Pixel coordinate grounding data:
++++++++
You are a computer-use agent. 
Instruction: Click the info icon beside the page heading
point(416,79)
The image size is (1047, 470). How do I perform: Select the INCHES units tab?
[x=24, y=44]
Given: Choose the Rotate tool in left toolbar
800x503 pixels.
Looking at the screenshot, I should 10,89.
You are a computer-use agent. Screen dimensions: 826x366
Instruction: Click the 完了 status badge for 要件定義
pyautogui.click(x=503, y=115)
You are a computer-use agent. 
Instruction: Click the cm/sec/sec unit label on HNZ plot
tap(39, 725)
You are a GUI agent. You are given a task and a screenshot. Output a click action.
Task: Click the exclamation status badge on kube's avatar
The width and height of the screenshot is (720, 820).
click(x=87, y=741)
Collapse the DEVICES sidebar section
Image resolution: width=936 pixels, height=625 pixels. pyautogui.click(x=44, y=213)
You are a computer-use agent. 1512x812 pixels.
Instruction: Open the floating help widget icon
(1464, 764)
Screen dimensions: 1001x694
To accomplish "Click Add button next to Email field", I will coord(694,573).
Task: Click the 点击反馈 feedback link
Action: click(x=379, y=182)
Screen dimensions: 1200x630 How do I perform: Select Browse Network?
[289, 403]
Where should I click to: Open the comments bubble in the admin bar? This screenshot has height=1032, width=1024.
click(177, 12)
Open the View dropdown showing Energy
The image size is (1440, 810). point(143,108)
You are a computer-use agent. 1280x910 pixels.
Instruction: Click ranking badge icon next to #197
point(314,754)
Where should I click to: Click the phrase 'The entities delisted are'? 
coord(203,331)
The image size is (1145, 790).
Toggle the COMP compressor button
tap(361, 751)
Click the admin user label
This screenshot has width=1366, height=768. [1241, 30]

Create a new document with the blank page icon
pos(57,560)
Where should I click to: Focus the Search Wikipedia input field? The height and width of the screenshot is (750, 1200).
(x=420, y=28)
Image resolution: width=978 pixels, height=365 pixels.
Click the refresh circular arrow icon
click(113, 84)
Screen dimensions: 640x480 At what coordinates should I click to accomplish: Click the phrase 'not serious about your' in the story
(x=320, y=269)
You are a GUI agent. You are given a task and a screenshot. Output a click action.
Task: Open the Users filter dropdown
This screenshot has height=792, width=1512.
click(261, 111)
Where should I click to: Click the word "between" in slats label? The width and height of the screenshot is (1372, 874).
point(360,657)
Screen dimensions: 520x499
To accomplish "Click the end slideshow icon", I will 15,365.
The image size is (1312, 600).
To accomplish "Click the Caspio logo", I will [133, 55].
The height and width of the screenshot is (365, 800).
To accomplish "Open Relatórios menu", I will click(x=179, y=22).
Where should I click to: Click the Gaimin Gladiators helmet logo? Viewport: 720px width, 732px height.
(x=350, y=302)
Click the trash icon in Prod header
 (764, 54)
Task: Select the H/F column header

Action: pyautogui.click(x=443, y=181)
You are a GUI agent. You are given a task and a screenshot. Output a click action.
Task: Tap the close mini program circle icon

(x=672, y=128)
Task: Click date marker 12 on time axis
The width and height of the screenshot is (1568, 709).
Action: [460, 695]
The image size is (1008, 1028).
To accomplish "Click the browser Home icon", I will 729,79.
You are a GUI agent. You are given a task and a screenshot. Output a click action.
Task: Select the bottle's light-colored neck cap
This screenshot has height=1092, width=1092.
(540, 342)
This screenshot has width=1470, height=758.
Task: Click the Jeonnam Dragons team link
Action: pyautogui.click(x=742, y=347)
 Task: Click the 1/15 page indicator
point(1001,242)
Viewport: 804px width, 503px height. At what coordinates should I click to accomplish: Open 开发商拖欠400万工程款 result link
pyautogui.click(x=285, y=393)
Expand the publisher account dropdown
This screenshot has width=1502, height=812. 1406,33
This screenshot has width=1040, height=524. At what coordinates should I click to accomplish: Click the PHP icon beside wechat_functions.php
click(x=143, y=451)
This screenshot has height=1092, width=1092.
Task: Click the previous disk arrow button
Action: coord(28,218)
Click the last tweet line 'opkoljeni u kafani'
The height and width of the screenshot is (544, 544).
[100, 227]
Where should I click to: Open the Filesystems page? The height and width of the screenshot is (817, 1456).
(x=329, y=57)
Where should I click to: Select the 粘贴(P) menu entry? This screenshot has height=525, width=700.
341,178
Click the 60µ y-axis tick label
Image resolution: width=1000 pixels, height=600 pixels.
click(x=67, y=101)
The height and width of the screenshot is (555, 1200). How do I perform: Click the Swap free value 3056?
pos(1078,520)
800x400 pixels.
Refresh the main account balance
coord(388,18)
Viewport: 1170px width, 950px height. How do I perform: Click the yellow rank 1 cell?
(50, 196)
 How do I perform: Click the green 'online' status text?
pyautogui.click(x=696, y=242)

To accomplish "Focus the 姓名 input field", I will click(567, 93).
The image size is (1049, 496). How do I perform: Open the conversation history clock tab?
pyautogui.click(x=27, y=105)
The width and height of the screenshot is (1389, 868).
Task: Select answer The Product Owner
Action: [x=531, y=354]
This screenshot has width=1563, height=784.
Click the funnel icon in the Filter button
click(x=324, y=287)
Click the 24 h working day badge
++++++++
# Task objective:
Each line of the records above that holds the word "computer" should be counted, and only the final number stated.

# Final answer:
5